--- Texto base ---
-De forma muy negativa. Sería ideal que toda la uva producida en la zona pudiera ser comercializada dentro de la Denominación de Origen Toro, pero es lo que hay y tenemos que hablar lógicamente de excedente. A mi juicio esta situación es penosa, sobre todo por el precio al que ha salido esta uva, aunque parte de la uva que ha quedado dentro tampoco es rentable.
- ¿Sigue siendo rentable el cultivo del viñedo en la Denominación de Origen Toro?
- Hay que tener en cuenta que el viticultor está todo el año cuidando la viña y mirando al cielo para que cuando llegue la vendimia poder vendimiar. Sin embargo, cuando llega la campaña el viticultor se encuentra con la realidad de que no tiene a quien vender sus uvas. Creo que esta situación supone un trauma para el viticultor, aunque desde el Consejo Regulador no podemos hacer más, únicamente tratar de incrementar las promociones para que se conozcan más nuestros vinos, puedan aumentar las ventas y que esto pueda facilitar la compra de más kilos de uva. De otro lado, creo que también tenemos que tener cuidado con la producción para que no esté descontrolada y se produzca más de la cuenta, ya que por mucho que se venda como no se controle la producción, siempre habrá excedente.
- Viticultores de la zona se han quejado de que los bodegueros no quieren negociar sobre los precios de la uva. ¿No sería posible crear una mesa de precios como usted ya propuso hace años?
- Cuando realizas una acción dos o tres años seguidos pero ves que no obtienes los resultados esperados, es de tontos seguir con esa acción. La creación de una mesa de precios es una acción que el reglamento encomienda al Consejo Regulador, así como estimular las relaciones entre viticultores y bodegas y una forma de hacerlo era sentar a las dos partes en una mesa para negociar el precio. Está claro que es muy complicado sacar un precio de esa reunión, pero creo que sí se podría crear una mesa de encuentro entre productores y elaboradores porque ambos están en el mismo barco y deberíamos hacer lo posible para que todo el sector salga bien parado. La verdad es que intenté crear esta mesa hace unos años, pero el éxito fue escaso ya que a la convocatoria, la vez que más bodegas vinieron, fue cuando en la reunión estuvieron ocho.
- Los bodegueros se amparan en la situación actual del sector para no adquirir más uva, ¿cómo valora esta postura?
--- Datos mostrados ---
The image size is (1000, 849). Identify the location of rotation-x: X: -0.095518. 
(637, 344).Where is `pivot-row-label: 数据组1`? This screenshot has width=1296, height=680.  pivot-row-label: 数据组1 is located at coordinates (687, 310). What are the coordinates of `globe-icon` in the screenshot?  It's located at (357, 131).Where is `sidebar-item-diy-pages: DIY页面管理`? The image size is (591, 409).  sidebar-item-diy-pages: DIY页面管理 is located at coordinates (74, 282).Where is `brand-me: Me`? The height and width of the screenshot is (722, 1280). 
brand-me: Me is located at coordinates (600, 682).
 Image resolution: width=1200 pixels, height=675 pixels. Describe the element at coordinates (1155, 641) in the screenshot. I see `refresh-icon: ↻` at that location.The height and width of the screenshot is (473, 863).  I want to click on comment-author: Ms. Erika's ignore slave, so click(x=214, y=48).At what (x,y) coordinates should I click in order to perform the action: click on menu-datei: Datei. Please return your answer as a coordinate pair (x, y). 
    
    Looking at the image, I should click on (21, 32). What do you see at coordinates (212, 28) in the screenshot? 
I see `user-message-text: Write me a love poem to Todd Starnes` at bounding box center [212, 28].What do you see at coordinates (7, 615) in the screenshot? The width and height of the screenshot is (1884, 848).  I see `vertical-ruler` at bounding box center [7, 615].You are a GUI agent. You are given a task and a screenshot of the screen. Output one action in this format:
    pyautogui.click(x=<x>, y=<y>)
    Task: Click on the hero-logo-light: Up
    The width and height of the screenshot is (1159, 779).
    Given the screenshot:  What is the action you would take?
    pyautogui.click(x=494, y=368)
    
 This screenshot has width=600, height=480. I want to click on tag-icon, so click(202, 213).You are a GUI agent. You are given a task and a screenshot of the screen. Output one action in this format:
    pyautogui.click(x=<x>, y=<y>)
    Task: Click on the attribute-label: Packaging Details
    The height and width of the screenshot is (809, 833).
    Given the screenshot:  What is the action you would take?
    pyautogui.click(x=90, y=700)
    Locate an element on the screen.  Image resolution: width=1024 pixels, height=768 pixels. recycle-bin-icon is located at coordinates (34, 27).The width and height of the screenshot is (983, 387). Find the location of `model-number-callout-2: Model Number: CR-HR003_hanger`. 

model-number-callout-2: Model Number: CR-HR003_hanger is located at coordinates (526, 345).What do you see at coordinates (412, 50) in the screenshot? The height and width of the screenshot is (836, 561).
---
* Preguntas
A. Imprime el fragmento del texto sobre la Denominación de Origen Toro que va de "- ¿Sigue siendo" a "siempre habrá excedente.", ambos incluidos.
B. Según el texto sobre la Denominación de Origen Toro, ¿cuántas bodegas acudieron, como máximo, a la reunión de la mesa de precios?
C. Retoma el texto sobre la Denominación de Origen Toro y prosíguelo a partir de su última línea.

* Respuestas esperadas
A.
- ¿Sigue siendo rentable el cultivo del viñedo en la Denominación de Origen Toro?
- Hay que tener en cuenta que el viticultor está todo el año cuidando la viña y mirando al cielo para que cuando llegue la vendimia poder vendimiar. Sin embargo, cuando llega la campaña el viticultor se encuentra con la realidad de que no tiene a quien vender sus uvas. Creo que esta situación supone un trauma para el viticultor, aunque desde el Consejo Regulador no podemos hacer más, únicamente tratar de incrementar las promociones para que se conozcan más nuestros vinos, puedan aumentar las ventas y que esto pueda facilitar la compra de más kilos de uva. De otro lado, creo que también tenemos que tener cuidado con la producción para que no esté descontrolada y se produzca más de la cuenta, ya que por mucho que se venda como no se controle la producción, siempre habrá excedente.

B. Ocho.

C.
- La realidad es muy similar en todas las Denominaciones de Origen de España ya que hay sobreoferta en todas las zonas y cada uno se las tiene que ingeniar como puede para dar salida a su vino. Aunque se habla mucho de exportación como una salida, también tiene un límite y al salir tanto vino, esto también repercute en los precios. Un dato significativo es que el 84% de los vinos que entran en Estados Unidos tienen allí un precio de venta al público de diez dólares, lo que quiere decir que los vinos salen de las bodegas a un precio que ronda los dos euros.
- En el último pregón de la Fiesta de la Vendimia se realizaron públicamente varios llamamientos a la unidad del sector, ¿no existe esta unidad en el marco del Consejo Regulador?
- No acabo de entender por donde se rompe esa unidad, si es entre los bodegueros, entre bodegas y viticultores… Creo que este llamamiento es una frase muy bonita que queda muy bien y a todos nos gusta, pero no acabo de encontrar esta ruptura. Para mí, la ruptura del sector es que se produce más de lo que se vende y esa es la ruptura que hay que tratar de unir, que se conseguirá promocionando los vinos todo lo que se pueda y controlando la producción. La unión se puede comprobar en los plenos, que se desarrollan con normalidad, al igual que en las presentaciones, a pesar de que dentro de cada sector haya opiniones diversas, aquí, en Somontano, en Rioja, en Valdepeñas… en todos los sitios.
- Lleva varios años reclamando una sede digna para el Consejo Regulador, ¿va a seguir insistiendo?
- Desde hace seis años, los que llevo de presidente, llevo realizando esta petición. Al principio se planteó una adecuación de la sede actual e incluso se llegó a hacer un proyecto para que fuera más funcional de lo que es. Al final nos pararon los pies y nos ofrecieron el Alcázar para adecuar allí la sede y un Museo del Vino con unos fondos que no llegaron. Mientras tanto, lo que hay es un parche; nos han cedido la capilla del palacio de los Condes de Requena y aunque estamos agradecidos la necesidad sigue estando ahí, por lo que seguiremos reclamando.